— Exercise instructions —
Can you retype the part of the essay on Joseph's recovery and the works of mercy that starts with "Despite his doubts, Joseph" and goes on through "by a neighbor.", word for word?

Despite his doubts, Joseph dutifully took the drugs. Several weeks later he was able to walk. His fevers subsided, and his appetite returned. After discharge from the hospital, he received what is termed "directly observed therapy" for both AIDS and tuberculosis, and was visited each day by a neighbor.

Joseph now speaks in front of large audiences about his experience. "When I was sick," he has said, "I couldn't farm the land, I couldn't get up to use the latrine; I couldn't even walk. Now I can do any sort of work. I can walk to the clinic just like anyone else. I care as much about my medications as I do about myself. There may be other illnesses that can break you, but AIDS isn't one of them. If you take these pills this disease doesn't have to break you."

What sort of human values might be necessary to save a young man's life? Compassion, pity, mercy, solidarity and empathy come immediately to mind. Thinking about Joseph's experience, and so many others, leads me to reflect on injunctions, first heard as a child instructed to read the Gospel according to Matthew, about "the corporal works of mercy." I'm sure I didn't pay much attention then. But three decades later, these injunctions -- feed the hungry; give drink to the thirsty; clothe the naked; shelter the homeless; visit the sick; visit the prisoners; bury the dead -- strike me as worthy goals for those seeking guidance in diminishing suffering, whether due to disease or to violence. As important for a doctor concerned about the right to health care, the corporal works of mercy are a reminder of the radical nature of the values necessary to promote basic human rights. We need the tools of our trade -- in this case, laboratory tests, medicines, health care workers -- to save lives. But we also must have hope and imagination to make sure proper medical care, a corporal work, reaches the destitute sick.....

...Human rights and corporal works of mercy

For millennia now, philosophers and theorists have sought to understand why violence occurs and why we fail each other in the face of unnecessary suffering. Anthropology and other social disciplines have also grappled with these questions. Such reflection takes on urgency in many of the places in which I've worked. In Haiti, Rwanda and even Boston, service to the destitute sick reveals the sharp limitations of what can be done to allay misery without a broad understanding of why some people have so little while others enjoy a peculiarly modern surfeit. Without a right to health care, for example, modern medicine and public health become commodities to be bought and sold. Such arrangements will never suffice if our goal is to relieve premature morbidity and mortality -- the primary obligation, surely, of a physician.

I have seen the utility, but also the limitations, of a human-rights model. Conventional human-rights frameworks, only a couple of centuries old, have focused on civil and political rights, and human rights advocates may point with pride to certain victories. But defeats are as common, and they're more glaring now than ever.

A young Haitian man lies dying of AIDS, but without a right to antiretroviral therapy, what hope is there for his survival? What hope is there if he obtains the necessary medications but has nothing to eat? Writing from rural Rwanda, or from Haiti, leads me to reflect on the corporal works of mercy. As I've confessed, I didn't pay much attention before. But I now know that these injunctions -- again, feed the hungry; give drink to the thirsty; clothe the naked; shelter the homeless; visit the sick; visit the prisoners; bury the dead -- strike me as worthy goals for those seeking guidance in diminishing suffering, whether due to disease or to violence.

There are spiritual works of mercy, as well -- reconciliation, forgiveness, comforting the afflicted, and praying for the living and the dead, to name a few. Cynics might argue, in the inelegant language of our day, that these are not readily "operationalized." These debates will go on, no doubt, indefinitely. But in the 21st century we cannot argue honestly that it is impossible to develop effective strategies for works of mercy. If we fail to link new human rights understandings to a broader movement for social justice, we will have no shortage of dead to bury. In that case, perhaps that is the only corporal work of mercy we will deserve to claim as our own.

— Material shown —

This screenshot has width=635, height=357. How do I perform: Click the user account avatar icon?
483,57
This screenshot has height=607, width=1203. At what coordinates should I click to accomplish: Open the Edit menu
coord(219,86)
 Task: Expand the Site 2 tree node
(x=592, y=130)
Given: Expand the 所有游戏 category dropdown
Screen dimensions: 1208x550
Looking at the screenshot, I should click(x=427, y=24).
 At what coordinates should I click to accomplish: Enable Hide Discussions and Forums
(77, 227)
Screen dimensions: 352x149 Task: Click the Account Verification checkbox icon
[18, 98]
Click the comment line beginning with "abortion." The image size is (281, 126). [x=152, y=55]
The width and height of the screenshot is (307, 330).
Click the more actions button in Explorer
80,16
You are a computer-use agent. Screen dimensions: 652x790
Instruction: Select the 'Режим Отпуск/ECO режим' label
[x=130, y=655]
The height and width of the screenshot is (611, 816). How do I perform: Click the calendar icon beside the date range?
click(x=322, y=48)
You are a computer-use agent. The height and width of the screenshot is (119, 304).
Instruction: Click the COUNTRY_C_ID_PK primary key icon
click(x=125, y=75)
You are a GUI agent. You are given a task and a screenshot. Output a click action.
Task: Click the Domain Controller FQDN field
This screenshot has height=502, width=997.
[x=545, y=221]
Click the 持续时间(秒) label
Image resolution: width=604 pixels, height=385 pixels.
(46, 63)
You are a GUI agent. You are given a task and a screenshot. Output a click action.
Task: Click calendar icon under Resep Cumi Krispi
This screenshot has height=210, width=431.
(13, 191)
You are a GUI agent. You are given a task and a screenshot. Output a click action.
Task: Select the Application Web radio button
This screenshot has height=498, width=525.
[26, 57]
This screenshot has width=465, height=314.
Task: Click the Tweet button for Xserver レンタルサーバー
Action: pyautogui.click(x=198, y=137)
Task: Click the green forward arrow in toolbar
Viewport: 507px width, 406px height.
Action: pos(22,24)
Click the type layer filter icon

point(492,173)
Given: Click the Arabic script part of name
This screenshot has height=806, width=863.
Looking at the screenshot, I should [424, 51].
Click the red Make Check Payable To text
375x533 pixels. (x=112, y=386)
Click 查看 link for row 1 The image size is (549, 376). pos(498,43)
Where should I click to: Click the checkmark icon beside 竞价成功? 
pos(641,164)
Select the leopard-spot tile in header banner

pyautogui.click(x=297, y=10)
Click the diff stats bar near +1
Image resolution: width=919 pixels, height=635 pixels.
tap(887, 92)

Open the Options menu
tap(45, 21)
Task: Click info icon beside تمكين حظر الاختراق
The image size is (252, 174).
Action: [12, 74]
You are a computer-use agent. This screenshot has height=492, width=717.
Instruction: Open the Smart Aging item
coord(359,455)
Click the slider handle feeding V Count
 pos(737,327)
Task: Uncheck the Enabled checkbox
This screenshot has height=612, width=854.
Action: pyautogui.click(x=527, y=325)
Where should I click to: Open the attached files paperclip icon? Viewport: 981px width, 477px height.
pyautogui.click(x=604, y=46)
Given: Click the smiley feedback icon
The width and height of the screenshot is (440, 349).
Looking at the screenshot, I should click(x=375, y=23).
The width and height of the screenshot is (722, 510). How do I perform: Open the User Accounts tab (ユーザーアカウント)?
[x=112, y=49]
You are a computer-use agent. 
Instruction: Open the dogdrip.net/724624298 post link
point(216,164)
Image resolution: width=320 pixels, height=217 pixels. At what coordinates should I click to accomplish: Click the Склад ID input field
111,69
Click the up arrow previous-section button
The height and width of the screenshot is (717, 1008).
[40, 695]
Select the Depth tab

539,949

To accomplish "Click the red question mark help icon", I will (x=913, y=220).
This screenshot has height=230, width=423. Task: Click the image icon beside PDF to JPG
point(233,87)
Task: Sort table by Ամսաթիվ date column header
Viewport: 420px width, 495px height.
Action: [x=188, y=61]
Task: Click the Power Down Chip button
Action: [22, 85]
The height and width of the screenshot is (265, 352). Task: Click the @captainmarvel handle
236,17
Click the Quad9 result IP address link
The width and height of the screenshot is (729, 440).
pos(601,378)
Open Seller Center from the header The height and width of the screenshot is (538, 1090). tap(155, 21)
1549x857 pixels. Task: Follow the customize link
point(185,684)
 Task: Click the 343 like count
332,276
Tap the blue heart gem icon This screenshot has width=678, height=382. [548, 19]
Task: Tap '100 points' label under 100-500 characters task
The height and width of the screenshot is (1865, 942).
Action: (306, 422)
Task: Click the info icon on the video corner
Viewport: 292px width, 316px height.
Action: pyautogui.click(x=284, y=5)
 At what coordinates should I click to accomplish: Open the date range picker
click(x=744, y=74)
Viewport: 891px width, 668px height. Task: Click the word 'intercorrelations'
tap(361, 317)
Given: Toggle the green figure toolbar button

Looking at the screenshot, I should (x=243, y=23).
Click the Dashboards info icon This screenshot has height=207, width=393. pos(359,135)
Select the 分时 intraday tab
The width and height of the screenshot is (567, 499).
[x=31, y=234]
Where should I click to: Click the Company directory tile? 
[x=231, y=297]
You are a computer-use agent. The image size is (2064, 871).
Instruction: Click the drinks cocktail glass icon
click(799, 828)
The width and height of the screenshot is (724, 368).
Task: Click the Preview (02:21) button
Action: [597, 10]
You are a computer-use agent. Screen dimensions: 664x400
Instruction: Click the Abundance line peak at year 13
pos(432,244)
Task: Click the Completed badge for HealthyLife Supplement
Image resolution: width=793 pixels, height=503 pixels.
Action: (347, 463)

— Output for this exercise —
Despite his doubts, Joseph dutifully took the drugs. Several weeks later he was able to walk. His fevers subsided, and his appetite returned. After discharge from the hospital, he received what is termed "directly observed therapy" for both AIDS and tuberculosis, and was visited each day by a neighbor.